The team at NOOCS is very active and continues to identify issues and raise environmental awareness for the whole school community. Our efforts have reduced costs, improved our school environment, and made our students better stewards of the planet.
Moving Forward
With several new systems in place, such as the solar panels, new gardening program, and waste management bins in the lunchroom, our ongoing challenge for the coming year will be to make sure we are using these great resources to the maximum extent possible. One approach that might help us maximize and focus our efforts is to bring everyone working on green initiatives together to create a Green Team plan for 2010 and set sustainability goals for our school.
As a charter school, we are given greater autonomy than public schools in terms of how we set up our curriculum and instruction, so we can be more innovative in our approaches. That said, charter schools are also intended to serve as models for all public schools in terms of innovative practices. Public schools can achieve all this and more if there is the will and mandate of the community to do so.
NOCCS also plans to focus on integrating our environmental education and gardening curriculum into a service-learning program, whereby we hope to spread environmentally-friendly practices to our local neighborhood community.

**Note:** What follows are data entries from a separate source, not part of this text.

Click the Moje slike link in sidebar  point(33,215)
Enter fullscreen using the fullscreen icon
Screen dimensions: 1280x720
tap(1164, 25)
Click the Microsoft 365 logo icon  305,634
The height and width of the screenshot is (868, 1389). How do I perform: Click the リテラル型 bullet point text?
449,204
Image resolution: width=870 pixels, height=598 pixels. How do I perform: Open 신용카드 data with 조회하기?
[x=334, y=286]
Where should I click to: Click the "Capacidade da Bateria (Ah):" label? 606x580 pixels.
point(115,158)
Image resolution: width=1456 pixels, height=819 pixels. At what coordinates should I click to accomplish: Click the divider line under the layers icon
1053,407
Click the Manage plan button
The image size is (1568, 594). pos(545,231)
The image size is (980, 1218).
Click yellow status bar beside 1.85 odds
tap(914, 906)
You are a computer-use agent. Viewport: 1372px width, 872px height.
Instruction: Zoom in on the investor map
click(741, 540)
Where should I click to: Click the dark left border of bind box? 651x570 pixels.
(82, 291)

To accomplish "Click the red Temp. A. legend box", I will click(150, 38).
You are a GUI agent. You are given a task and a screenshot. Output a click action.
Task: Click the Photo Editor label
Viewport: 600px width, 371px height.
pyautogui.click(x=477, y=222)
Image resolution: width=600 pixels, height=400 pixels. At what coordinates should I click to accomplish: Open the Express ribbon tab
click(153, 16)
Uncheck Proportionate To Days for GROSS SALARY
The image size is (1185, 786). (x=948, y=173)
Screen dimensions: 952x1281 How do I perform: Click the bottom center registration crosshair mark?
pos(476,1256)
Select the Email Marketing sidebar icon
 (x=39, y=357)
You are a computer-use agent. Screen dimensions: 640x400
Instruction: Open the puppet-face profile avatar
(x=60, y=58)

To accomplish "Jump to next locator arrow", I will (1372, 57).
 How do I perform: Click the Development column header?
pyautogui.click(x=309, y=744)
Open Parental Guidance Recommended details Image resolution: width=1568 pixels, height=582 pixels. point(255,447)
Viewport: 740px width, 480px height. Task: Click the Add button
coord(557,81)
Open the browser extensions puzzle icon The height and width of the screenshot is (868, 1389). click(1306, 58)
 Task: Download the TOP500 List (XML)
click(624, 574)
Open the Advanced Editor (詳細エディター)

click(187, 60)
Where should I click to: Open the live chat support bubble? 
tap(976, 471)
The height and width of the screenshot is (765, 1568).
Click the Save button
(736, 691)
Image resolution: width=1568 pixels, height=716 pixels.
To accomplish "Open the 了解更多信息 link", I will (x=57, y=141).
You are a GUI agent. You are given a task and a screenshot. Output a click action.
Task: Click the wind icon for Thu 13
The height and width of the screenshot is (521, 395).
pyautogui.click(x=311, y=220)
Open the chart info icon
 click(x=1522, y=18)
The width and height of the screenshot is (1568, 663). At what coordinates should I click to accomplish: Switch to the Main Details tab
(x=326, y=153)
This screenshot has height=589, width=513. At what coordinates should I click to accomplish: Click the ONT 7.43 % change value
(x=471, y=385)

We have set up 3 composting bins in our local public neighborhood park. Neighbors are welcome to put food scraps, dead leaves and saw dust into these bins, and many folks do! Our students are making compost in 5 bins total, and they spread our rich, home-made compost in our vegetable beds and pollinator garden.
In 2008, our 2nd and 3rd graders created a pollinator garden in a corner of our parking lot. This garden has been certified as an "Urban Wildlife Habitiat" by National Wildlife Federation, and regularly attracts bees, butterflies and hummingbirds into our inner-city neighborhood.
Our Advice to Other Schools
Right now, many of our green initiatives are organized by parent volunteers. Since most of the parent volunteers work, they aren’t able to be there helping to move things forward day to day. Having someone onsite to manage things is key. We are very lucky to have a gardening teacher who is onsite at the school every day and can help manage things. The gardening teacher has helped to implement our compost program and continues to teach students about the proper sorting of waste at lunch.
Our school is also fortunate to have so many talented, caring teachers that take the time to develop environmental curriculum and teach students the value of our planet and our place in the ecosystem.
One of our challenges going forward will be to figure out how to increase the number of people moving green school initiatives forward, in order to ensure that these great successes don’t become things of the past. Our active parent volunteers won’t be part of our school community once their children have graduated. Due to limited funding and staffing everyone is being asked to take on many roles, leaving them burnt out and unable to take on new projects.
Our challenge as concerned parents is to widen our net to identify and motivate more passionate parent volunteers, build greater buy-in with all stakeholders, find low-cost ways to implement changes, and develop focus in our efforts.